Exercise requirements: Give the lines below again exactly, starting with the line that holds "Given: Select the Billing sidebar icon" and going on through the line that holds "Click the Store".

◆ ◆ ◆

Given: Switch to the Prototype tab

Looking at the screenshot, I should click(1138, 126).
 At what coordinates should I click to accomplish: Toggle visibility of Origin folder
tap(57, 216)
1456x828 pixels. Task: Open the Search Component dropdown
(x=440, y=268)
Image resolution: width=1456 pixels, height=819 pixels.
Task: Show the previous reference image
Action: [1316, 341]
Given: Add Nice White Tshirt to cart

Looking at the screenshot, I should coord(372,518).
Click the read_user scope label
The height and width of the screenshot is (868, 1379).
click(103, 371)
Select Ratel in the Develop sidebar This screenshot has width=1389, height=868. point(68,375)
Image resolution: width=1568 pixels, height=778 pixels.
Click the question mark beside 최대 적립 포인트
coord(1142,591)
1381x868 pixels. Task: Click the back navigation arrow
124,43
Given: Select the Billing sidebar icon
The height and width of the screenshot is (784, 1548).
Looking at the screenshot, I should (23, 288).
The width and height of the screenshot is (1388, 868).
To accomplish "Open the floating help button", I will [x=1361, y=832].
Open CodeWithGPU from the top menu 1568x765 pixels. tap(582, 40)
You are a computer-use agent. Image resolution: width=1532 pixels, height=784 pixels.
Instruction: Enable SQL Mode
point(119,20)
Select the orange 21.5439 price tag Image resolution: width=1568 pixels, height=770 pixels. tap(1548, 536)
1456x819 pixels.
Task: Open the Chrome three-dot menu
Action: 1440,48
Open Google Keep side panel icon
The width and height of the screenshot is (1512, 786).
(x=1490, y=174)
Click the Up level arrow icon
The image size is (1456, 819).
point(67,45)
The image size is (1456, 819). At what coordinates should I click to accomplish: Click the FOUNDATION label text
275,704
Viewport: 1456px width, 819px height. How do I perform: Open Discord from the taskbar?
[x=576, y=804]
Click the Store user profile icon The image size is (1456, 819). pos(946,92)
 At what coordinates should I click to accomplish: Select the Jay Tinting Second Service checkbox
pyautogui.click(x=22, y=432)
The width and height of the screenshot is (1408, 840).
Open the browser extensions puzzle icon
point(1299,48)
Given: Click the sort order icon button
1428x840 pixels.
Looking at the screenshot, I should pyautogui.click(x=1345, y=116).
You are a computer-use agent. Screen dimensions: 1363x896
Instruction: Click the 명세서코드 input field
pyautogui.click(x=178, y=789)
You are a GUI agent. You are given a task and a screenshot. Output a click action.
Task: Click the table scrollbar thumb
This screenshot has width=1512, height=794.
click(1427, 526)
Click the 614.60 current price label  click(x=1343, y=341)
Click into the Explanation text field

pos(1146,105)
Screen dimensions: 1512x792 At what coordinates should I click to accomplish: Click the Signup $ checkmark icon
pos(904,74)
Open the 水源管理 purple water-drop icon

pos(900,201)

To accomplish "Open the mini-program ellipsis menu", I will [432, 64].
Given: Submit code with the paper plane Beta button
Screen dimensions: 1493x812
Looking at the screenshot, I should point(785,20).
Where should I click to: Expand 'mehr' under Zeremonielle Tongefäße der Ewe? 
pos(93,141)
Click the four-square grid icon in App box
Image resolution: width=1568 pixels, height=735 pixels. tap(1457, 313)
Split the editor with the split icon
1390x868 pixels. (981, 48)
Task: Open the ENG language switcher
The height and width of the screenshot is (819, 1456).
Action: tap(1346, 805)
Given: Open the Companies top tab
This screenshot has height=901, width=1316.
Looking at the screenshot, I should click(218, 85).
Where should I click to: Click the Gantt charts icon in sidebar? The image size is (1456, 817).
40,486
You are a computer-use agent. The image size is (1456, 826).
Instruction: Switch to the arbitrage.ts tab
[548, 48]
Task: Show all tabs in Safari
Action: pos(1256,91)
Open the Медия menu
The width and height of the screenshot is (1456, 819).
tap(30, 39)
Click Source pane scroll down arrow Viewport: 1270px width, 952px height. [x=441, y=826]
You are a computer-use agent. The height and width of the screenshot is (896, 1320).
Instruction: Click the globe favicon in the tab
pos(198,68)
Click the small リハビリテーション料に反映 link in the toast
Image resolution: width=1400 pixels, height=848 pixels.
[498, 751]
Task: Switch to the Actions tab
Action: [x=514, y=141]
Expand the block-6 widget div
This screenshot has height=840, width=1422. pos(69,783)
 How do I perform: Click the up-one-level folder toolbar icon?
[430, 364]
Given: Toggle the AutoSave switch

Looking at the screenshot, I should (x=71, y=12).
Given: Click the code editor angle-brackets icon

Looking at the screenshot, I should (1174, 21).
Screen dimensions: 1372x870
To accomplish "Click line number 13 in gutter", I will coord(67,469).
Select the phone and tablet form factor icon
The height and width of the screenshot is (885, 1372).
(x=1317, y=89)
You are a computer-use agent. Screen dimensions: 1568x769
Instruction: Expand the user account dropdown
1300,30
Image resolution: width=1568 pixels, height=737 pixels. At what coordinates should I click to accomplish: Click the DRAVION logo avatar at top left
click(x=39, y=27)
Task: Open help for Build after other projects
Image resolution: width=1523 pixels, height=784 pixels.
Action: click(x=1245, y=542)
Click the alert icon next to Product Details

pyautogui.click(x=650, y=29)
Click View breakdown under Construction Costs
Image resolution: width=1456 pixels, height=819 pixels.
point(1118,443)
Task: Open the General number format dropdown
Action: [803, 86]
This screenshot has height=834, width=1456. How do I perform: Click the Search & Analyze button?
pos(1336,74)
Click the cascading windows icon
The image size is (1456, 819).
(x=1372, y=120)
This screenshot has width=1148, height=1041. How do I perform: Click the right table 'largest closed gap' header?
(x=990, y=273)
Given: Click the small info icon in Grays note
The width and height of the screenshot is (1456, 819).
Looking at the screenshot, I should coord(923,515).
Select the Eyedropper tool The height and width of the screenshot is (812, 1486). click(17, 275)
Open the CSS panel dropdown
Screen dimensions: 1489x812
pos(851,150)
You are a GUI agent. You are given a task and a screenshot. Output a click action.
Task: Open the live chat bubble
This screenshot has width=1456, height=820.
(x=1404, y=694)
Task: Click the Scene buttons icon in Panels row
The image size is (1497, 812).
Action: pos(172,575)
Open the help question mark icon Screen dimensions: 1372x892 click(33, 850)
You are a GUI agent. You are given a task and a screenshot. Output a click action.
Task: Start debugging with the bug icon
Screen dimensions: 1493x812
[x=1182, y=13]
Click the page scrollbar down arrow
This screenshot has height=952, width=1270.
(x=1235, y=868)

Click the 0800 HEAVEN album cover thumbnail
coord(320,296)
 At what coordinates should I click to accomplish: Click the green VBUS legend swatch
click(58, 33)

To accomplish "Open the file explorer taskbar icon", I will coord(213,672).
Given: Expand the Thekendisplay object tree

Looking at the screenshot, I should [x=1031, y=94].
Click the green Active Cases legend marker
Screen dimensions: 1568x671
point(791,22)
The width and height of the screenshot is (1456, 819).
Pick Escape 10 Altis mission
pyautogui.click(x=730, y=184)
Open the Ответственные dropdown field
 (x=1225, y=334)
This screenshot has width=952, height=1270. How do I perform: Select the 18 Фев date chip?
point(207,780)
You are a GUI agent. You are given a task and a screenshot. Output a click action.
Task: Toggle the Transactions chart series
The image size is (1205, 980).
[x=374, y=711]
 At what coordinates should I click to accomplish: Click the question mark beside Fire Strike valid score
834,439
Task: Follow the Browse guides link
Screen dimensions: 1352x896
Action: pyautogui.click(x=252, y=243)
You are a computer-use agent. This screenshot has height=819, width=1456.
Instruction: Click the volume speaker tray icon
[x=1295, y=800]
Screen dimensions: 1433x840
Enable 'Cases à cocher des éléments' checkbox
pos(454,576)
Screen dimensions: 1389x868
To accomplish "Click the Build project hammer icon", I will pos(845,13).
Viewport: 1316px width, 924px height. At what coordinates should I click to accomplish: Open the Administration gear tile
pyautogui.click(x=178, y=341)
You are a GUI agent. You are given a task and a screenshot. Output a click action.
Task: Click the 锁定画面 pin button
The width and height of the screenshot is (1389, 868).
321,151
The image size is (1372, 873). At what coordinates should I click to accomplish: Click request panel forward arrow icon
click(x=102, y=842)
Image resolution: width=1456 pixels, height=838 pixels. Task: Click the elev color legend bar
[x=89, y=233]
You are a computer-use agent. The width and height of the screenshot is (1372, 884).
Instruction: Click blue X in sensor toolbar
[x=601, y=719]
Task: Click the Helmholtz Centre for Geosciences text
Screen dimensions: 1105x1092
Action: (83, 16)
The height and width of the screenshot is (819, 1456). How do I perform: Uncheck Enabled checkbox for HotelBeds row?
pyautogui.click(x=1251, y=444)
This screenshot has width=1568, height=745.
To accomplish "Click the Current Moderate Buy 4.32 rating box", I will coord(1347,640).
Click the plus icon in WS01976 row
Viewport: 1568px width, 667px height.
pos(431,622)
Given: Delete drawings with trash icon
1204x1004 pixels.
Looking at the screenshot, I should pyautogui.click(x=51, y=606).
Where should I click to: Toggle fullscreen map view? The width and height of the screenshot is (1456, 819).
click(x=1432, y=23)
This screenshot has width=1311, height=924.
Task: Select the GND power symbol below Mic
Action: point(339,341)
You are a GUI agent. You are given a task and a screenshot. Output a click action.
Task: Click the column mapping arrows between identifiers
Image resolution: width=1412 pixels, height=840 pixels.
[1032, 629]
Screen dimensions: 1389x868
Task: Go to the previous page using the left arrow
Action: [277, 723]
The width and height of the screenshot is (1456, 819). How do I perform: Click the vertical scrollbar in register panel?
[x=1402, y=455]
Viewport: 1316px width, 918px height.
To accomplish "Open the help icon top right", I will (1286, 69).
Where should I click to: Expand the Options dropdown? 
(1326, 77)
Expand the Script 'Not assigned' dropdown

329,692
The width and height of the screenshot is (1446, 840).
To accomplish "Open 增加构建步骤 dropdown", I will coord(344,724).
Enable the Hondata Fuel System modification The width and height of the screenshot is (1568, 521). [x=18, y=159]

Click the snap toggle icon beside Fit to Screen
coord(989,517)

◆ ◆ ◆

Exercise response:
Given: Select the Billing sidebar icon
The height and width of the screenshot is (784, 1548).
Looking at the screenshot, I should (23, 288).
The width and height of the screenshot is (1388, 868).
To accomplish "Open the floating help button", I will [x=1361, y=832].
Open CodeWithGPU from the top menu 1568x765 pixels. tap(582, 40)
You are a computer-use agent. Image resolution: width=1532 pixels, height=784 pixels.
Instruction: Enable SQL Mode
point(119,20)
Select the orange 21.5439 price tag Image resolution: width=1568 pixels, height=770 pixels. tap(1548, 536)
1456x819 pixels.
Task: Open the Chrome three-dot menu
Action: 1440,48
Open Google Keep side panel icon
The width and height of the screenshot is (1512, 786).
(x=1490, y=174)
Click the Up level arrow icon
The image size is (1456, 819).
point(67,45)
The image size is (1456, 819). At what coordinates should I click to accomplish: Click the FOUNDATION label text
275,704
Viewport: 1456px width, 819px height. How do I perform: Open Discord from the taskbar?
[x=576, y=804]
Click the Store user profile icon The image size is (1456, 819). pos(946,92)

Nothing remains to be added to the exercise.